* [Task] Output exactly the line containing "The width and height of the screenshot is (1270, 794)." and each line after it through the last line of the records, and nothing else.

═══ Supplied entries

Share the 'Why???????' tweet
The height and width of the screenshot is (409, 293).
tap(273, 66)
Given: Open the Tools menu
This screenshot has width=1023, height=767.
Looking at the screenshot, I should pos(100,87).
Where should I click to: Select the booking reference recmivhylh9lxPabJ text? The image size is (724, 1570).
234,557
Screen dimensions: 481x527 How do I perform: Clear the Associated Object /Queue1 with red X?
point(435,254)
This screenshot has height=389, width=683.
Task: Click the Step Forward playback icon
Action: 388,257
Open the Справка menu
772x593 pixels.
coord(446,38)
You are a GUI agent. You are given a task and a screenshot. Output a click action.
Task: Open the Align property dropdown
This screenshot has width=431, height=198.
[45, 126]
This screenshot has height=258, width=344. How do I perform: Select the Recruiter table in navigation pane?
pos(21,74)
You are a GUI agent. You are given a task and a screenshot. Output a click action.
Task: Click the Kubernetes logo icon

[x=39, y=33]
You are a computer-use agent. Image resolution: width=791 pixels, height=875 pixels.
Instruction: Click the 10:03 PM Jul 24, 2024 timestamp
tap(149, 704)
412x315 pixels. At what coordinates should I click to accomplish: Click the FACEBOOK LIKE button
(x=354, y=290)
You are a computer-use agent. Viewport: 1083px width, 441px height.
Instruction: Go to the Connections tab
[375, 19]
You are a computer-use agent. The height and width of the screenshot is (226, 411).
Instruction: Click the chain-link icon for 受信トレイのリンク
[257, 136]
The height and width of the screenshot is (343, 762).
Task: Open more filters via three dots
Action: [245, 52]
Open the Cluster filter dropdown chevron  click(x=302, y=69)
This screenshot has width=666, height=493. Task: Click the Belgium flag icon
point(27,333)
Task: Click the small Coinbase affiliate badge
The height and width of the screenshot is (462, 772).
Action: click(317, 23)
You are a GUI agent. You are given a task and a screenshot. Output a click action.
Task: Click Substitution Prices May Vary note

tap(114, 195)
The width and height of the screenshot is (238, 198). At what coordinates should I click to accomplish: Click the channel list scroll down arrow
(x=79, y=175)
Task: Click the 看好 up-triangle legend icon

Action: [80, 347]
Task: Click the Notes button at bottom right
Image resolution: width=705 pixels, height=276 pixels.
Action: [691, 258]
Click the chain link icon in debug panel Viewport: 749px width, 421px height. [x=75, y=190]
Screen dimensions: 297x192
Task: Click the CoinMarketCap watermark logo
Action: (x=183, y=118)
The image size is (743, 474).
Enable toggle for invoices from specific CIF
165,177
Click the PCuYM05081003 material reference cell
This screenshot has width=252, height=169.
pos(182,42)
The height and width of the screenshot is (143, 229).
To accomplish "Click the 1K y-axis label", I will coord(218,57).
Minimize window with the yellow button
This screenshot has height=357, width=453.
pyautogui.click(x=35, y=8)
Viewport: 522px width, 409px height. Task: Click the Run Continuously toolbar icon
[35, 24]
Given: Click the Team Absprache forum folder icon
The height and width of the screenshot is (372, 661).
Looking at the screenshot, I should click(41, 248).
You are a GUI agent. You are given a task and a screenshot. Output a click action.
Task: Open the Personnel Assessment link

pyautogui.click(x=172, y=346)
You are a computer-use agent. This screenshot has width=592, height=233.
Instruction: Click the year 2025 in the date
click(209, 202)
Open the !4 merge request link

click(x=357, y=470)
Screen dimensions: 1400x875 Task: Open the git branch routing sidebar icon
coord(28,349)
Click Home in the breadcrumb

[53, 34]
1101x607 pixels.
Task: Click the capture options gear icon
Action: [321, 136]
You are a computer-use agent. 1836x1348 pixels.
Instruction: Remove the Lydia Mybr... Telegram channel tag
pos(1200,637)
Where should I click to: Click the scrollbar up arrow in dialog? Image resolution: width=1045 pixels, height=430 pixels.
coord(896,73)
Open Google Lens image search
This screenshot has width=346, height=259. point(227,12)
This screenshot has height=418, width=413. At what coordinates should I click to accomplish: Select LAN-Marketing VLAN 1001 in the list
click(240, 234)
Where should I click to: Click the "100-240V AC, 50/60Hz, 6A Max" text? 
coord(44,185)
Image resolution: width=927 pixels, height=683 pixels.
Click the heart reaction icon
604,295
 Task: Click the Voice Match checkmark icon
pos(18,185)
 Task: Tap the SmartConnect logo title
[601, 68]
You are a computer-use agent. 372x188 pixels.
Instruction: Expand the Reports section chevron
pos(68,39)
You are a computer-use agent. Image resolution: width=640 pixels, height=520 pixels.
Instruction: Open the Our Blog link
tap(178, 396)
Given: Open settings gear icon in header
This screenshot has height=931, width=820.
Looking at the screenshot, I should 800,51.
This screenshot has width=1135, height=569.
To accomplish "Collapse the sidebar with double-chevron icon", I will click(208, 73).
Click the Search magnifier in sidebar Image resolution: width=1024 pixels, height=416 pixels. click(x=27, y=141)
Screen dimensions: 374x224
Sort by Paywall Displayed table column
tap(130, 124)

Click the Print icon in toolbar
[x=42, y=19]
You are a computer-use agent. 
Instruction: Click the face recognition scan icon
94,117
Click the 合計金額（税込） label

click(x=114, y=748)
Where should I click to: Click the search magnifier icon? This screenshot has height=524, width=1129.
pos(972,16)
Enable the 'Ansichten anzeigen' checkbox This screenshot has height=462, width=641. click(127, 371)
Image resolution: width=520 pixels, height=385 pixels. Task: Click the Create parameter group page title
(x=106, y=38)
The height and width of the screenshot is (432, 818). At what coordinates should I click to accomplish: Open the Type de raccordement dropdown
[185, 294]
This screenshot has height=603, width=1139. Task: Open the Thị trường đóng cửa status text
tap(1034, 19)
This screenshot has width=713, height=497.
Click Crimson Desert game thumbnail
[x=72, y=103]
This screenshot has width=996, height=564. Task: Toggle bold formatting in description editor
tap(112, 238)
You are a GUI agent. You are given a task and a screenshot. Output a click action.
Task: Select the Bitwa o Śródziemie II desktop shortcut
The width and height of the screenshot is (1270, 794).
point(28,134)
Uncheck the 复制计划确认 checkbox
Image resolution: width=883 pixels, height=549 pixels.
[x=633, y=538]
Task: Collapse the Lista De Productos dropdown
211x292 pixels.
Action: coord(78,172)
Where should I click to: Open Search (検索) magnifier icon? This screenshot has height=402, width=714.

══════

* [Answer space]
The width and height of the screenshot is (1270, 794).
point(28,134)
Uncheck the 复制计划确认 checkbox
Image resolution: width=883 pixels, height=549 pixels.
[x=633, y=538]
Task: Collapse the Lista De Productos dropdown
211x292 pixels.
Action: coord(78,172)
Where should I click to: Open Search (検索) magnifier icon? This screenshot has height=402, width=714.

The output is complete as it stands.